── Data for the task
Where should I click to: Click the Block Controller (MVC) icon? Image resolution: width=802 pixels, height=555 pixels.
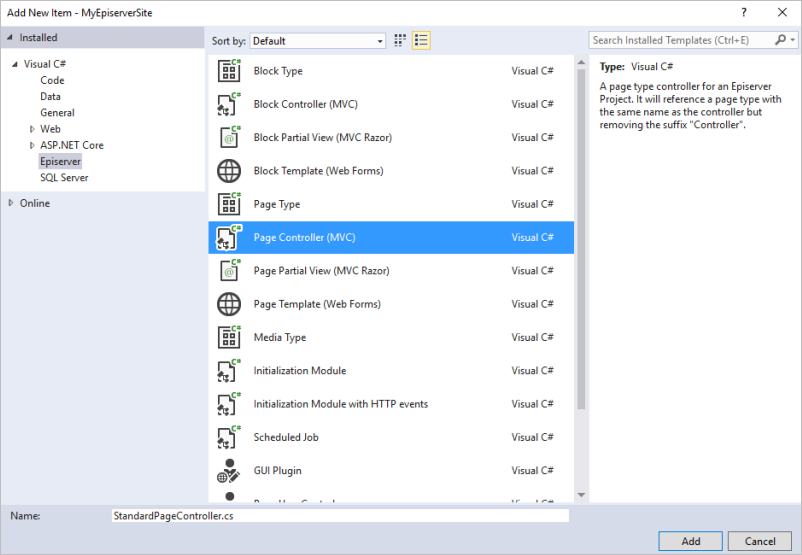click(x=229, y=104)
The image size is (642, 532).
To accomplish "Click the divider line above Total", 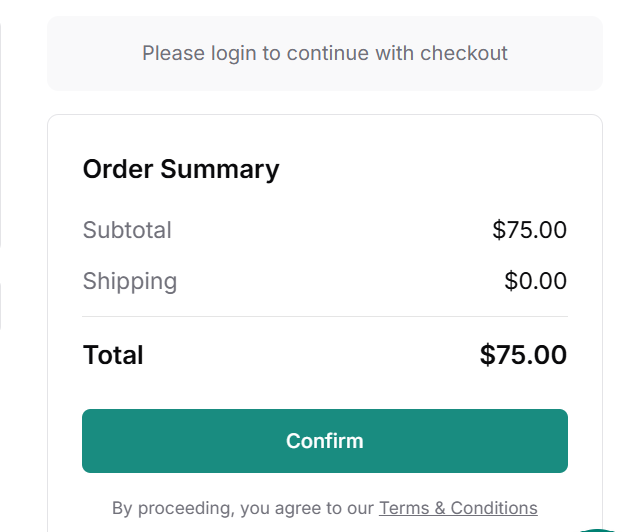I will [x=324, y=317].
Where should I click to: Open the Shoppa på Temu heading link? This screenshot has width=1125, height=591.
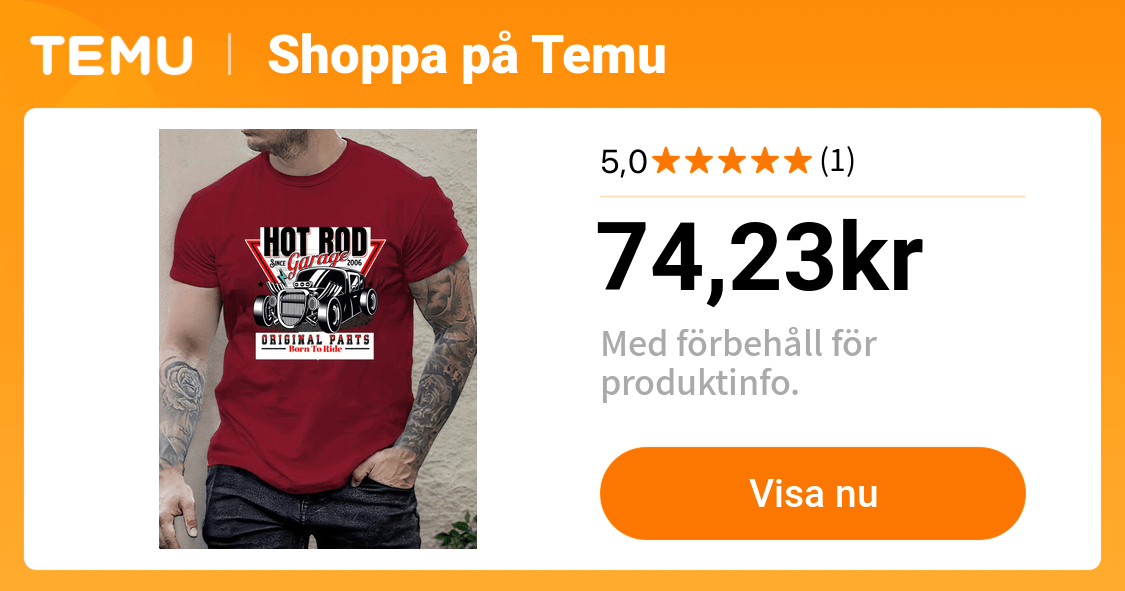[466, 56]
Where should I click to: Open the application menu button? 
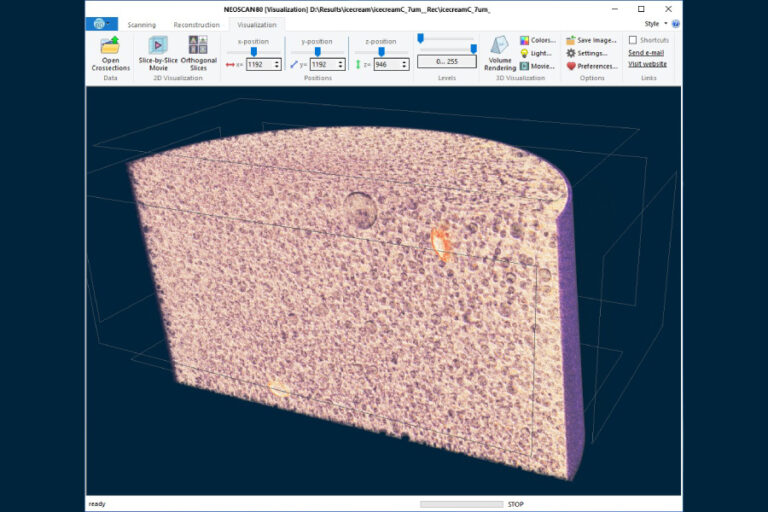tap(102, 24)
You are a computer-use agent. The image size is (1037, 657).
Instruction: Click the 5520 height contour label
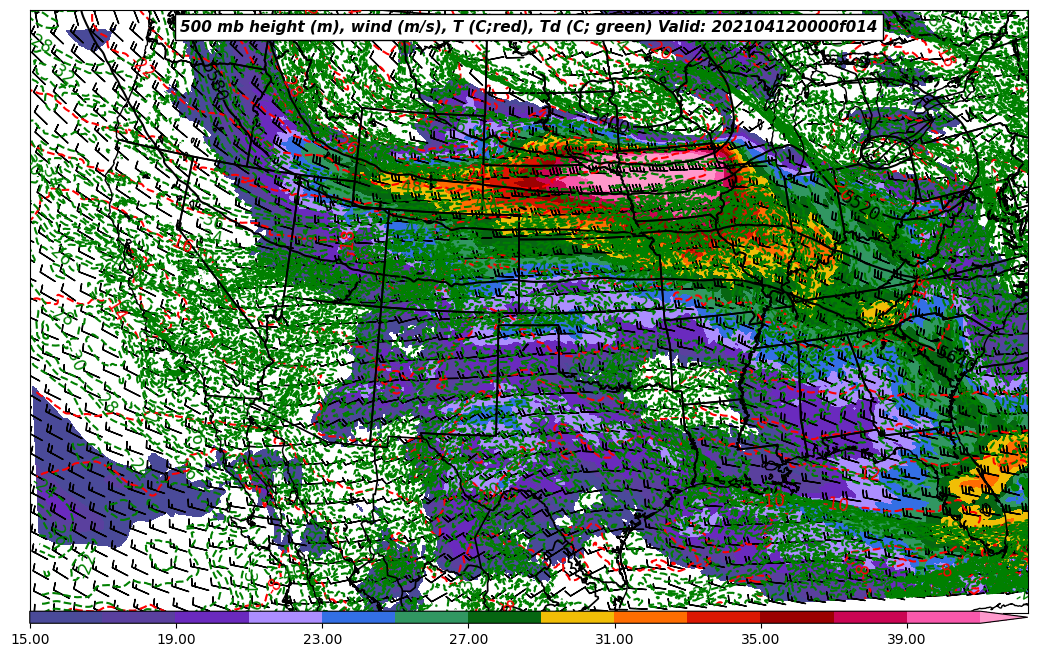pyautogui.click(x=859, y=204)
────
*Task brief*
Pull out every line above that contains the string "width", copying each one unchanged. Case counts.

*Full answer*
Where should I click to: Click the Block Controller (MVC) icon? Image resolution: width=802 pixels, height=555 pixels.
Where should I click to: Open the Shoppa på Temu heading link? This screenshot has width=1125, height=591.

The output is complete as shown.